Quelle stratégie le gouvernement va-t-il déployer après la reprise des sites hôteliers ? Cette question reste au centre des débats depuis le lancement de l’opération de récupération des sites hôteliers par l’État gabonais. Dès le début de ce plan, qui a permis de reprendre la gestion de plusieurs hôtels de luxe tels que l’Hôtel Rapontchombo, le Leconi Palace, et l’Hôtel Onomo, de nombreux compatriotes ont salué cet effort. Cependant, une question persiste : qu’adviendra-t-il de ces structures une fois récupérées pour assurer la continuité et le développement du tourisme dans notre pays, ainsi que les avantages économiques et sociaux qui en découlent ?
La réquisition des hôtels est une démarche effectuée conjointement aux procédures judiciaires engagées au dernier trimestre de l’année dernière par le ministre du Tourisme, Pascal Ogowe Siffon. Cette opération cible certains compatriotes qui auraient acquis de manière frauduleuse des édifices hôteliers appartenant à l’État durant le règne Bongo-PDG. L’objectif est d’assurer le bon fonctionnement de ces structures ainsi que le maintien de leur personnel. Cette stratégie a débuté avec les hôtels Onomo, Leconi Palace et l’Hôtel Rapontchombo, entre autres.
Que fait-on après la réquisition?
La question se pose quant à la démarche envisagée par Pascal Ogowe Siffon pour soutenir durablement le secteur touristique et augmenter les avantages économiques. La majorité des structures reprises par l’État gabonais rencontrent des difficultés managériales. Pour parvenir à un réel développement de ces hôtels, le gouvernement pourrait encourager la création de nouveaux produits touristiques et l’exploration de nouvelles niches de marché afin d’attirer divers types de voyageurs. Continuer à investir dans l’amélioration des infrastructures de transport, de communication et de loisirs rendra les destinations plus accessibles et attrayantes.
En outre, il serait judicieux de promouvoir des pratiques durables dans le secteur touristique, telles que la gestion responsable des ressources naturelles, la réduction des déchets et l’adoption de normes écologiques élevées dans les établissements hôteliers.
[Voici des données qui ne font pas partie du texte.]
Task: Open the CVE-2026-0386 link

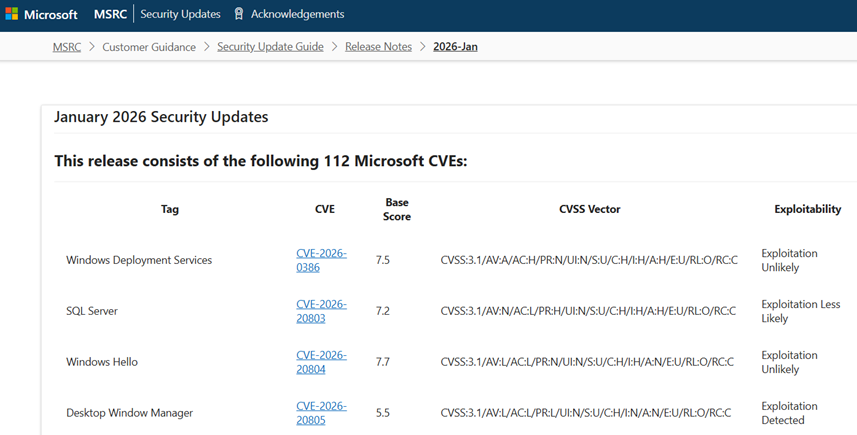Action: click(x=321, y=260)
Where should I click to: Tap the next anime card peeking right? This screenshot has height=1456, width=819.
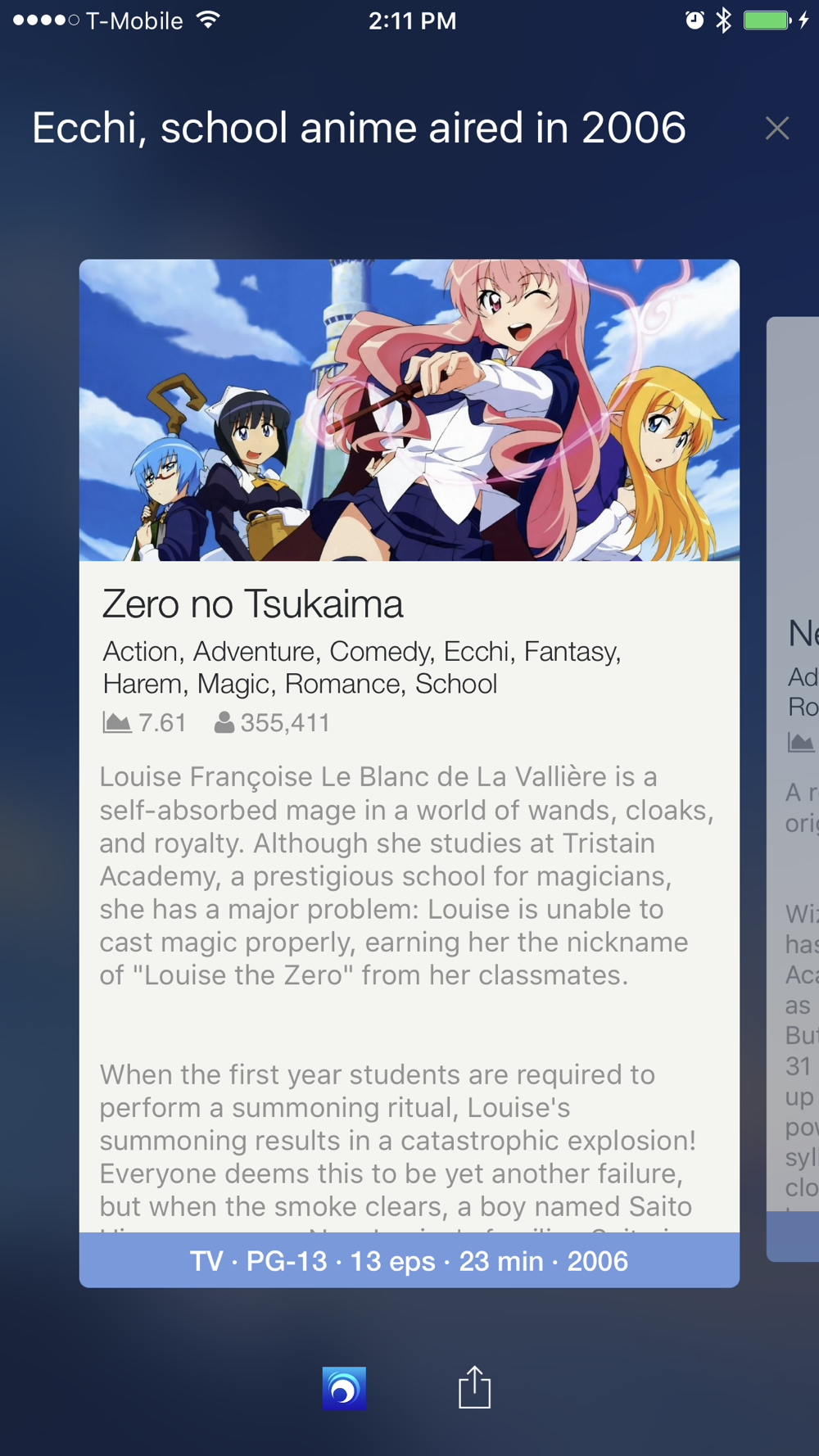point(793,789)
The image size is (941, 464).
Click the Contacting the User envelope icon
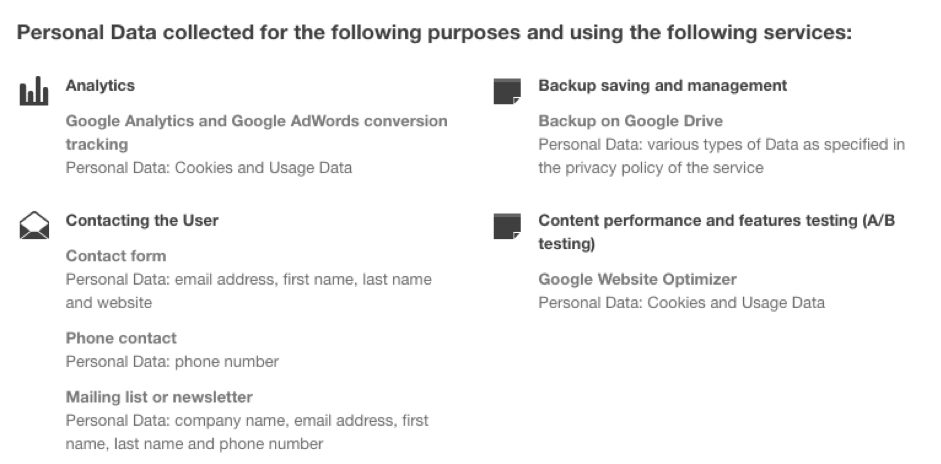point(34,226)
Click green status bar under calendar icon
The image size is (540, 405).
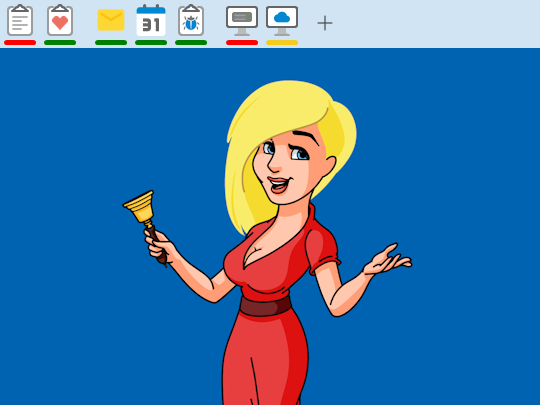(151, 42)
Il est également essentiel de multiplier les formations et de développer les compétences des travailleurs du secteur touristique pour maintenir des standards élevés de service à la clientèle et de gestion.
Poursuivre les efforts de marketing et de promotion à l’international est crucial, tout comme renforcer la collaboration entre le gouvernement, les entreprises privées, les communautés locales et les organisations non gouvernementales pour développer des initiatives touristiques inclusives et bénéfiques pour tous les acteurs impliqués. L’adoption de technologies innovantes pour améliorer l’expérience client, la gestion opérationnelle et la promotion des destinations est également importante, tout en assurant la cybersécurité et la protection des données.
Il est nécessaire de maintenir une surveillance continue des tendances du marché touristique mondial et d’être prêt à s’adapter rapidement aux changements économiques, politiques et sociaux qui pourraient influencer le secteur. En combinant toutes ces stratégies de manière cohérente, le Gabon pourrait non seulement consolider sa position sur le marché touristique mondial, mais aussi contribuer positivement au développement économique, social et environnemental de ses nombreuses régions touristiques.
Enfin, la privatisation de ces structures pourrait être envisagée. Avec le rachat coûteux d’Assala (évalué à plus de 636 milliards de FCFA), les finances de l’État pourraient ne pas permettre de maintenir ces hôtels de luxe sous son giron. La recherche de partenaires privés pour gérer ces hôtels pourrait donc être une solution viable.